Give back each line of the listing below that contains the string "This".
---------------
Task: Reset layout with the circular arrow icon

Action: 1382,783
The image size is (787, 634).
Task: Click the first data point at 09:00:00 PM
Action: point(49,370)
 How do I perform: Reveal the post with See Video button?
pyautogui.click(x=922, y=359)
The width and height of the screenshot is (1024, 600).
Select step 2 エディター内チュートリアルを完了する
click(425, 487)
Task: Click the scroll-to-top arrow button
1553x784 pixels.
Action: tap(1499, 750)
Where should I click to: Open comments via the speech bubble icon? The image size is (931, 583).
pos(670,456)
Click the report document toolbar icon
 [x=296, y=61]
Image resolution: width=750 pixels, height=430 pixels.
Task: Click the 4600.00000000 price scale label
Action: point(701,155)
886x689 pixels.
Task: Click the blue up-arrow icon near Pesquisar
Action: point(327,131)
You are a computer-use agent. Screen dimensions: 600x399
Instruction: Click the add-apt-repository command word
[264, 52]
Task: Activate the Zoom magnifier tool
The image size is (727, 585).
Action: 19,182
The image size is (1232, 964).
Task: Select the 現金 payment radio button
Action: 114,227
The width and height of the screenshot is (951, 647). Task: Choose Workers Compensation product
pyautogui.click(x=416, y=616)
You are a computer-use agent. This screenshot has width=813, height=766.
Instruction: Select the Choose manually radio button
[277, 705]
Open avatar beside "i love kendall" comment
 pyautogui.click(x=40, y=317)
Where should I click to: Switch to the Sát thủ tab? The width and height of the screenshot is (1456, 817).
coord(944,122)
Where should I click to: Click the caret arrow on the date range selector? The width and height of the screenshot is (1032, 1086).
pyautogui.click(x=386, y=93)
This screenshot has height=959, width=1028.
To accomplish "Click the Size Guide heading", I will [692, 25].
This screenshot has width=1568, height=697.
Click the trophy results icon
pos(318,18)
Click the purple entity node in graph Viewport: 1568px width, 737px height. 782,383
---------------
Answer space
You are a computer-use agent. This screenshot has width=813, height=766.
This screenshot has height=959, width=1028.
This screenshot has width=1568, height=697.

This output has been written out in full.